Items from a data source:
+++++
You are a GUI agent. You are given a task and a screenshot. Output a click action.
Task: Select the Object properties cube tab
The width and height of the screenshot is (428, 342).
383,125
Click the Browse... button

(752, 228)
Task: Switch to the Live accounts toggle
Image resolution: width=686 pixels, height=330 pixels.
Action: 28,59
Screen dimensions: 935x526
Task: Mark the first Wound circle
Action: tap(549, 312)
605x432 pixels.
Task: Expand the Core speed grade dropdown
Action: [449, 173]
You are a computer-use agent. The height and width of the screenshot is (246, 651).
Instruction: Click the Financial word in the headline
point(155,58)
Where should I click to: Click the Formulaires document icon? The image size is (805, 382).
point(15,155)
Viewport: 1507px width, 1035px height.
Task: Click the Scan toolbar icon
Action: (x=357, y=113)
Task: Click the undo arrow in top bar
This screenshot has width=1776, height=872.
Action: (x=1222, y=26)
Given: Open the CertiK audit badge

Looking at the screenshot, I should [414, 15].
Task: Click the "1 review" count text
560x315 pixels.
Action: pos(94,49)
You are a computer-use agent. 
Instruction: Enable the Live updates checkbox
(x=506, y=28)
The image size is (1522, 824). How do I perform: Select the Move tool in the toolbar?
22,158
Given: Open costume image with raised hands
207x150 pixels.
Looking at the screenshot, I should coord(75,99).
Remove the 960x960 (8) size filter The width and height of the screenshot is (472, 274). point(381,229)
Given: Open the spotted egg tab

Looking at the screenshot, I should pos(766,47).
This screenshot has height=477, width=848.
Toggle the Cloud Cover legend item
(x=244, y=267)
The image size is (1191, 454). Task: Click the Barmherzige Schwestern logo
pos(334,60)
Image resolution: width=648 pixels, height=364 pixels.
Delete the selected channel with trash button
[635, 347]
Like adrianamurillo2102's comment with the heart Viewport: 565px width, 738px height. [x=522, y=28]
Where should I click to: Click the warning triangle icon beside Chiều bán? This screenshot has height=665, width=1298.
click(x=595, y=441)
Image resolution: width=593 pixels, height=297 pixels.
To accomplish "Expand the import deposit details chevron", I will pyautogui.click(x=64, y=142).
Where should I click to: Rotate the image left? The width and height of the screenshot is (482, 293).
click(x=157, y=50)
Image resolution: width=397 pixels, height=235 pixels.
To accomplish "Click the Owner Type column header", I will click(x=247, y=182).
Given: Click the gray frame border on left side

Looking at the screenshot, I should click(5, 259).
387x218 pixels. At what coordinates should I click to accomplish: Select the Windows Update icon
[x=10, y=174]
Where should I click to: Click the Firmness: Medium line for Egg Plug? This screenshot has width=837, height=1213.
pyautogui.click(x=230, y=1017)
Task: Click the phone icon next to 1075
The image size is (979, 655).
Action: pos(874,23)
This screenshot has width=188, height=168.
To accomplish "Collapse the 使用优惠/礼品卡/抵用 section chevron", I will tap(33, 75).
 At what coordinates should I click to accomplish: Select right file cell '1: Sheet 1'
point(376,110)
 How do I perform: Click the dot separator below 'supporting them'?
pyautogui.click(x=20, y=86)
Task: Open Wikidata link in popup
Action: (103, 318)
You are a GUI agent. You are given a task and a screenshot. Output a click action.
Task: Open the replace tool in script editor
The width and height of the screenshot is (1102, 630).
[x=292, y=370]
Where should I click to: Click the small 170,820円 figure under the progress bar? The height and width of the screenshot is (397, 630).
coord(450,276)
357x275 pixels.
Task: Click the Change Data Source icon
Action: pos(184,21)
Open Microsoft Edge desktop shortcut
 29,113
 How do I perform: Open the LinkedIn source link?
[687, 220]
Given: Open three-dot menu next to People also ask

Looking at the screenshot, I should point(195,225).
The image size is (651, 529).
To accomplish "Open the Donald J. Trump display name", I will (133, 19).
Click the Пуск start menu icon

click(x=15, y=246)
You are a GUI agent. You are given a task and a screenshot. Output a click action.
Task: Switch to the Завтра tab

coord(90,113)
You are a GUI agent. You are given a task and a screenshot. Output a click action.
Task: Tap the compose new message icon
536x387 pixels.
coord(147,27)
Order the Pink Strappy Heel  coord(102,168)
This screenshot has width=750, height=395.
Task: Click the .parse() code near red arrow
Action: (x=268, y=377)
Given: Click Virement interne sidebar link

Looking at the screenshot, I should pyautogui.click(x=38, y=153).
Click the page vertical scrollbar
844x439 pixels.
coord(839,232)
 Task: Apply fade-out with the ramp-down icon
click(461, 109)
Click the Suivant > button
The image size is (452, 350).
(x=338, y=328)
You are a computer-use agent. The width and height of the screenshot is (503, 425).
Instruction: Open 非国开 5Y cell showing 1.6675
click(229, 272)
+++++
◆ Task brief: The full set of records above must be retyped exactly.

◆ Response box:
You are a GUI agent. You are given a task and a screenshot. Output a click action.
Task: Select the Object properties cube tab
The width and height of the screenshot is (428, 342).
383,125
Click the Browse... button

(752, 228)
Task: Switch to the Live accounts toggle
Image resolution: width=686 pixels, height=330 pixels.
Action: 28,59
Screen dimensions: 935x526
Task: Mark the first Wound circle
Action: tap(549, 312)
605x432 pixels.
Task: Expand the Core speed grade dropdown
Action: [449, 173]
You are a computer-use agent. The height and width of the screenshot is (246, 651).
Instruction: Click the Financial word in the headline
point(155,58)
Where should I click to: Click the Formulaires document icon? The image size is (805, 382).
point(15,155)
Viewport: 1507px width, 1035px height.
Task: Click the Scan toolbar icon
Action: (x=357, y=113)
Task: Click the undo arrow in top bar
This screenshot has width=1776, height=872.
Action: (x=1222, y=26)
Given: Open the CertiK audit badge

Looking at the screenshot, I should [414, 15].
Task: Click the "1 review" count text
560x315 pixels.
Action: pos(94,49)
You are a computer-use agent. 
Instruction: Enable the Live updates checkbox
(x=506, y=28)
The image size is (1522, 824). How do I perform: Select the Move tool in the toolbar?
22,158
Given: Open costume image with raised hands
207x150 pixels.
Looking at the screenshot, I should coord(75,99).
Remove the 960x960 (8) size filter The width and height of the screenshot is (472, 274). point(381,229)
Given: Open the spotted egg tab

Looking at the screenshot, I should pos(766,47).
This screenshot has height=477, width=848.
Toggle the Cloud Cover legend item
(x=244, y=267)
The image size is (1191, 454). Task: Click the Barmherzige Schwestern logo
pos(334,60)
Image resolution: width=648 pixels, height=364 pixels.
Delete the selected channel with trash button
[635, 347]
Like adrianamurillo2102's comment with the heart Viewport: 565px width, 738px height. [x=522, y=28]
Where should I click to: Click the warning triangle icon beside Chiều bán? This screenshot has height=665, width=1298.
click(x=595, y=441)
Image resolution: width=593 pixels, height=297 pixels.
To accomplish "Expand the import deposit details chevron", I will pyautogui.click(x=64, y=142).
Where should I click to: Rotate the image left? The width and height of the screenshot is (482, 293).
click(x=157, y=50)
Image resolution: width=397 pixels, height=235 pixels.
To accomplish "Click the Owner Type column header", I will click(x=247, y=182).
Given: Click the gray frame border on left side

Looking at the screenshot, I should click(5, 259).
387x218 pixels. At what coordinates should I click to accomplish: Select the Windows Update icon
[x=10, y=174]
Where should I click to: Click the Firmness: Medium line for Egg Plug? This screenshot has width=837, height=1213.
pyautogui.click(x=230, y=1017)
Task: Click the phone icon next to 1075
The image size is (979, 655).
Action: pos(874,23)
This screenshot has width=188, height=168.
To accomplish "Collapse the 使用优惠/礼品卡/抵用 section chevron", I will tap(33, 75).
 At what coordinates should I click to accomplish: Select right file cell '1: Sheet 1'
point(376,110)
 How do I perform: Click the dot separator below 'supporting them'?
pyautogui.click(x=20, y=86)
Task: Open Wikidata link in popup
Action: (103, 318)
You are a GUI agent. You are given a task and a screenshot. Output a click action.
Task: Open the replace tool in script editor
The width and height of the screenshot is (1102, 630).
[x=292, y=370]
Where should I click to: Click the small 170,820円 figure under the progress bar? The height and width of the screenshot is (397, 630).
coord(450,276)
357x275 pixels.
Task: Click the Change Data Source icon
Action: pos(184,21)
Open Microsoft Edge desktop shortcut
 29,113
 How do I perform: Open the LinkedIn source link?
[687, 220]
Given: Open three-dot menu next to People also ask

Looking at the screenshot, I should point(195,225).
The image size is (651, 529).
To accomplish "Open the Donald J. Trump display name", I will (133, 19).
Click the Пуск start menu icon

click(x=15, y=246)
You are a GUI agent. You are given a task and a screenshot. Output a click action.
Task: Switch to the Завтра tab

coord(90,113)
You are a GUI agent. You are given a task and a screenshot. Output a click action.
Task: Tap the compose new message icon
536x387 pixels.
coord(147,27)
Order the Pink Strappy Heel  coord(102,168)
This screenshot has width=750, height=395.
Task: Click the .parse() code near red arrow
Action: (x=268, y=377)
Given: Click Virement interne sidebar link

Looking at the screenshot, I should pyautogui.click(x=38, y=153).
Click the page vertical scrollbar
844x439 pixels.
coord(839,232)
 Task: Apply fade-out with the ramp-down icon
click(461, 109)
Click the Suivant > button
The image size is (452, 350).
(x=338, y=328)
You are a computer-use agent. The width and height of the screenshot is (503, 425).
Instruction: Open 非国开 5Y cell showing 1.6675
click(229, 272)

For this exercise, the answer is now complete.